The server will die with SIG-11 during this highlight operation.

Comment 7 Daniel Berrangé 2004-07-20 10:57:26 UTC
I've uploaded a Core dump & XScope traffic log illustrating the crash to:

http://people.redhat.com/berrange/vnc/

NB, the crash is occuring in PolyLine request with sequence number
00008e6e. 

NB2, the XScope log is a little misleading, since there is a bug
preventing it from displaying -ve co-ordinates in the request. For the
first 8 co-ordinates from the request 0008e63, the 'x' value is
actually -ve - check with the core dump to verify

The crash occurs during processing of the line segment between points
8 & 9, ie the line segment from

(-2,16) to (0, 18)


Comment 8 Tim Waugh 2004-07-20 11:06:48 UTC
Can anyone reproduce this problem inside Xnest (rather than VNC)?

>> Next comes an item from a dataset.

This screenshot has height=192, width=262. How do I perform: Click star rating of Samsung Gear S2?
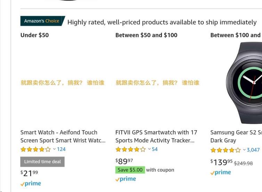[225, 150]

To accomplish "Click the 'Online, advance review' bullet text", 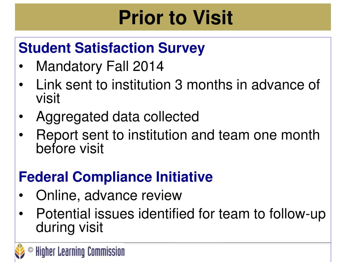I will (109, 195).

Comment 9 Bastien Nocera 2004-07-20 11:12:31 UTC
From the backtrace generated by Daniel, it looks like the crash would
be in cfbrrop.h line 260:
#define RROP_SOLID(dst)     (*(dst) = DoRRop (*(dst), rrop_and, rrop_xor))


Comment 10 Bastien Nocera 2004-07-20 12:51:13 UTC
I haven't managed to reproduce the bug with Xnest running under
ElectricFence (and I tried hard...)

Comment 12 Tim Waugh 2004-07-20 13:11:51 UTC
Needs analysis by someone with more X knowledge.  Mike: any ideas?

For the record, Daniel's Xvnc.21168.core.gz was created by
vnc-server-4.0-0.beta4.1.1.i386.rpm.

Comment 13 John Rayburn 2004-07-28 13:55:20 UTC
I was wondering if any this bug any new news was found on this bug, 
or if any bugs against x/xorg had been filed so I could track it.

Thanks!

John Rayburn

Comment 14 Tim Waugh 2004-07-29 15:03:28 UTC
It's not yet clear which package is at fault.  mharris: any input?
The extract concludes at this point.